Two out of the three replicas were offline, and at this point the nodes that the offline replicas were on were irrecoverable. Note that there are three replicas (replica-0, replica-1, replica-2), replica-2 was designated as the primary as in indicated by the following log, however it ran on a node that was non-gracefully shutdown and was out of service at this point:

[33mWARNING: Error connecting to Cluster: MYSQLSH 51004: Unable to connect to the primary member of the Cluster: 'Can't connect to MySQL server on 'replica-2.replica-instances.domain.svc.cluster.local:3306' (110)'

The mysql operator showed the following (the full log for the operator can be provided on request, however the following sequence of logs just kept repeating):

[2023-11-28 17:49:40,943] kopf.objects         [INFO    ] Group view of replica-1.replica-instances.domain-spire.svc.cluster.local:3306 has dict_keys(['replica-0.replica-instances.domain-spire.svc.cluster.local:3306', 'replica-1.replica-instances.domain-spire.svc.cluster.local:3306', 'replica-2.replica-instances.domain-spire.svc.cluster.local:3306']) but these are not ONLINE: {'replica-2.replica-instances.domain.svc.cluster.local:3306'}
[2023-11-28 17:49:40,944] kopf.objects         [ERROR   ] Handler 'on_pod_delete' failed temporarily: Cluster status results inconsistent

...

[2023-11-28 17:49:53,504] kopf.objects         [INFO    ] diag instance replica-2 --> InstanceDiagStatus.OFFLINE quorum=None gtid_executed=None
[2023-11-28 17:50:03,834] kopf.objects         [INFO    ] diag instance replica-0 --> InstanceDiagStatus.OFFLINE quorum=None gtid_executed=None
[2023-11-28 17:50:24,455] kopf.objects         [INFO    ] diag instance replica-1 --> InstanceDiagStatus.ONLINE quorum=True gtid_executed=6cce6f0a-7a59-11ee-bc0d-06bfb4bc7677:1-15,
6e0ab277-7a59-11ee-bd25-8ef6fc2370d1:1-13,

It looks like the operator was attempting to terminate the primary but could not as the surviving replica (replica-1) had an inconsistent view of the state of the cluster (note the line in the logs: 'Cluster status results inconsistent') from the operator itself.
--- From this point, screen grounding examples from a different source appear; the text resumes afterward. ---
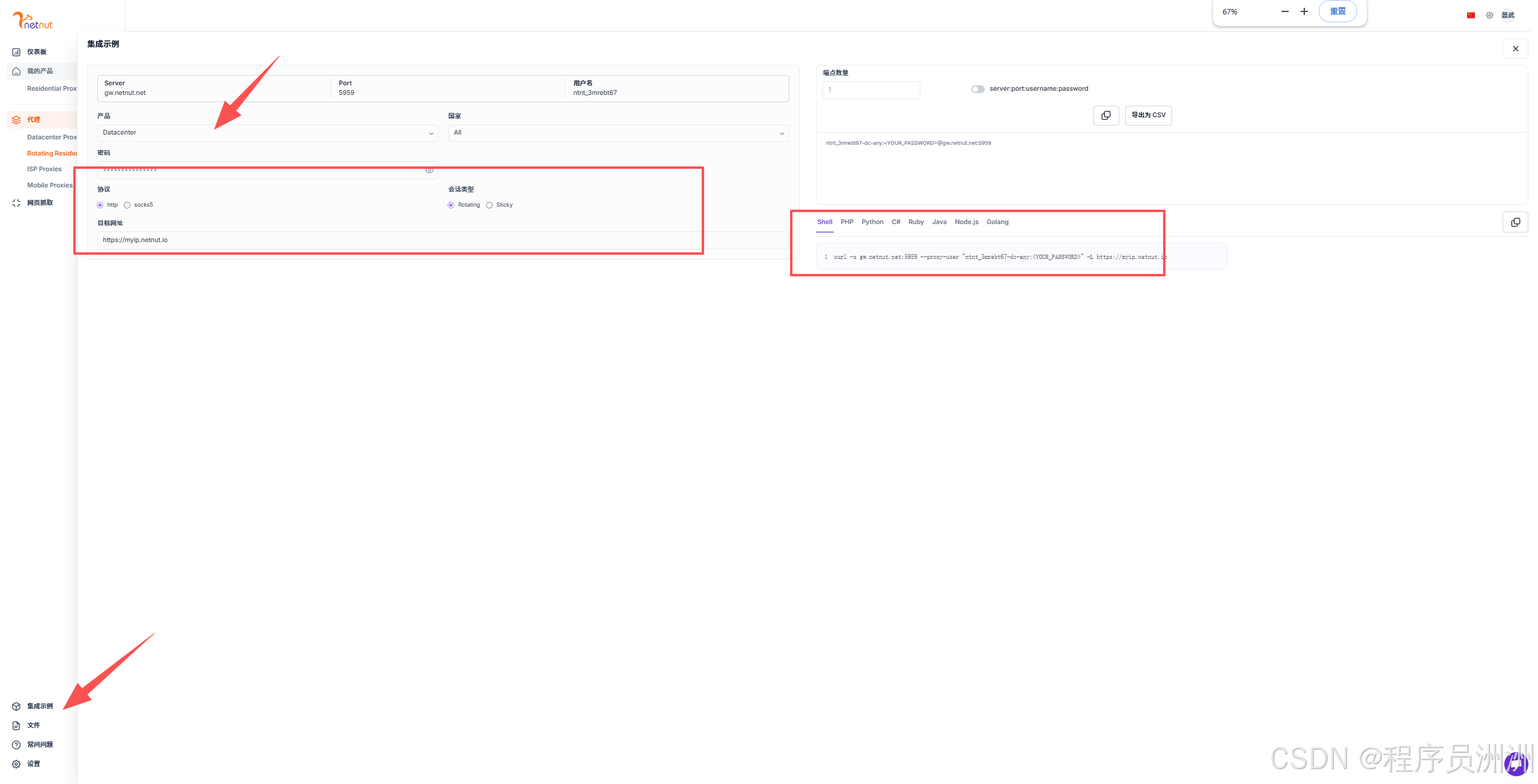Enable the server:port:username:password format toggle
The width and height of the screenshot is (1538, 784).
click(977, 90)
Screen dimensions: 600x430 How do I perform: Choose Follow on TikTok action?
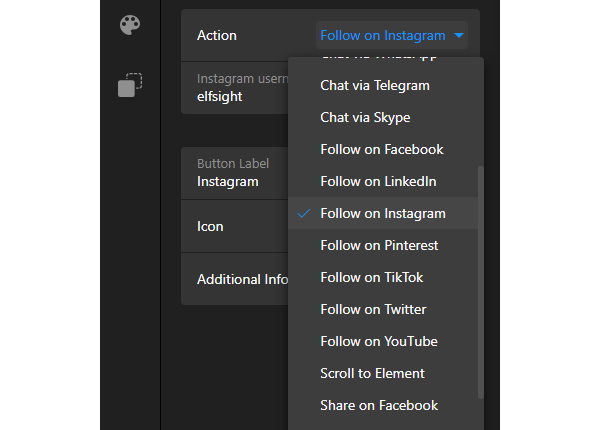coord(372,277)
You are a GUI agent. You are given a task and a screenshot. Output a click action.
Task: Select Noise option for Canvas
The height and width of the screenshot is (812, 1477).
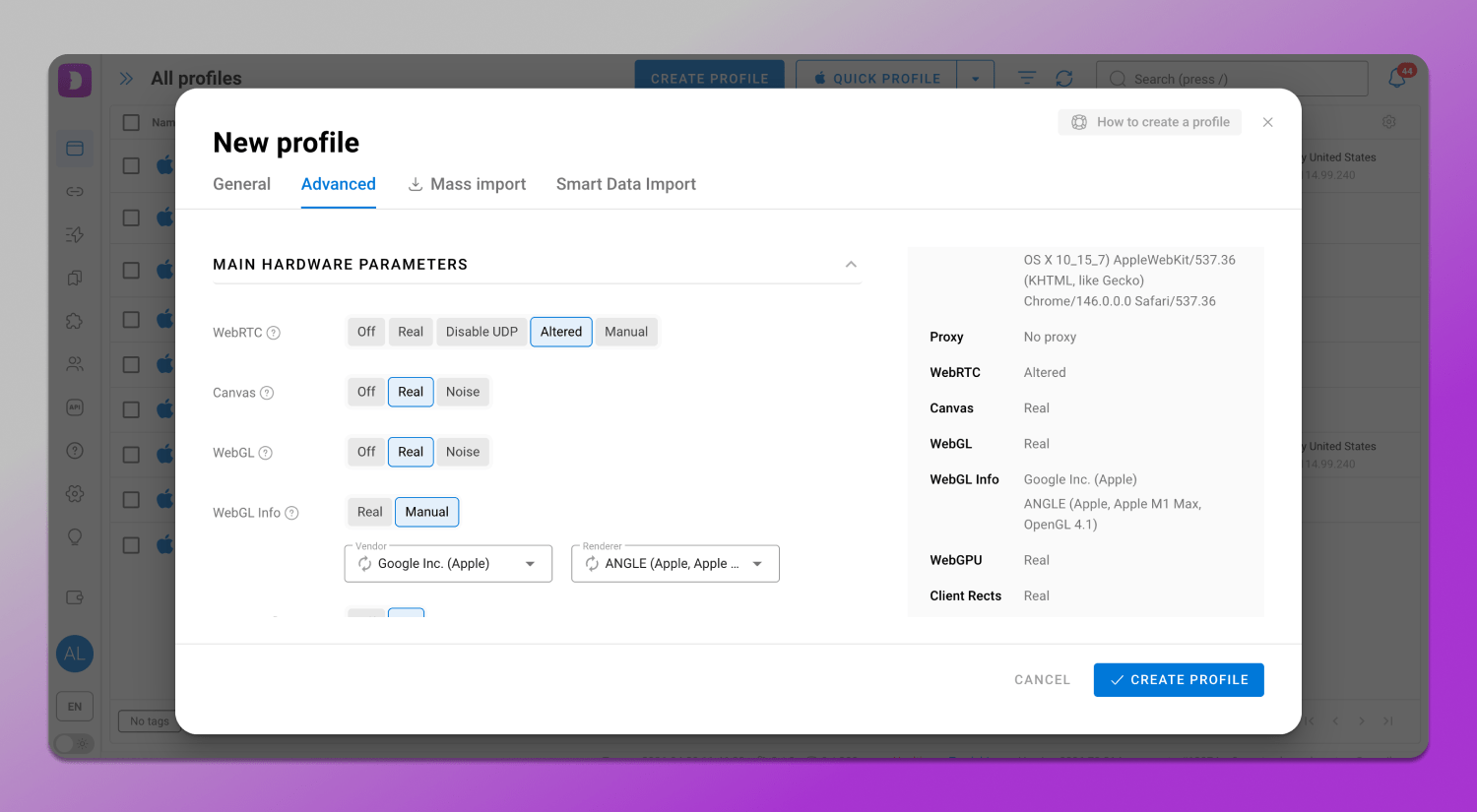[463, 392]
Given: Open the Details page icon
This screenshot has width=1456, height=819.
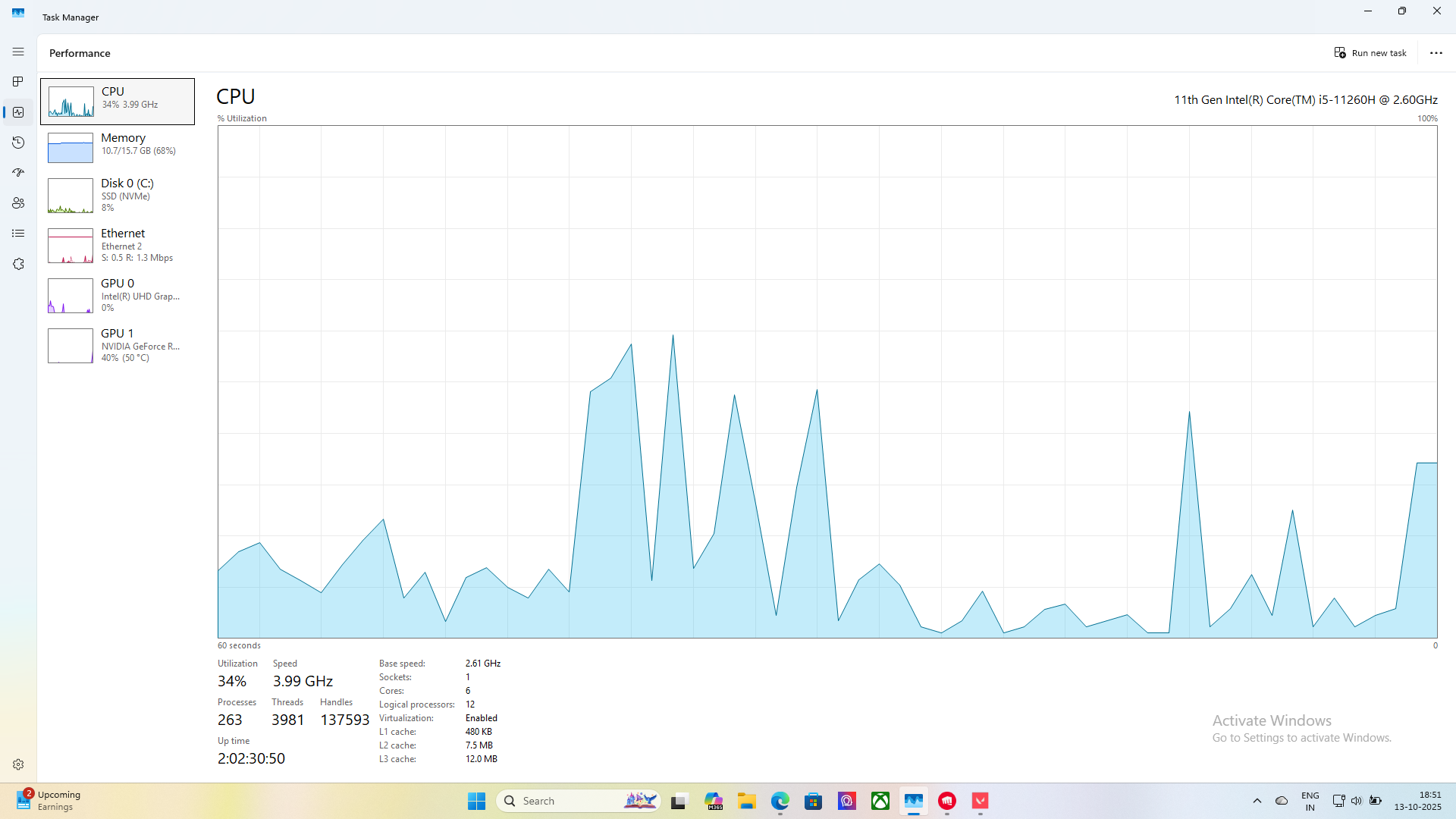Looking at the screenshot, I should pos(18,234).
This effectively meant that the operator would refuse to officially promote the online replica to primary causing an outage.

How to repeat:
This might be somewhat difficult to reproduce, but try the following:

1. Create a k8s cluster, preferably in EKS, we're using k8s version 1.24.17 but a different cloud provider might be okay.
2. Create an ASG (Autoscaling Group) or equivalent or 3 worker nodes using the specs provided in the ticket tags (the approximate AMI used can possibly be provided, but might not be important)
3. Run the mysql operator with a statefulset pod, persistent volume, and persistent volume claim corresponding to each of the three worker nodes.
4. 'Non-gracefully terminate' the nodes that the primary and maybe one of the secondaries are running on. This is the tricky part to reproduce, but if you can forcibly terminate the VM's that the worker nodes correspond to
5. Even trickier is simulating inconsistent cluster views, or having one replica think the other is online when it's not, try to observe if the scenario described above, namely an inconsistent cluster view results.

Suggested fix:
A temporary workaround for us was to simply manually restart each of the replica pods and that resolved the problem. That being said the operator reacting on its own would be better.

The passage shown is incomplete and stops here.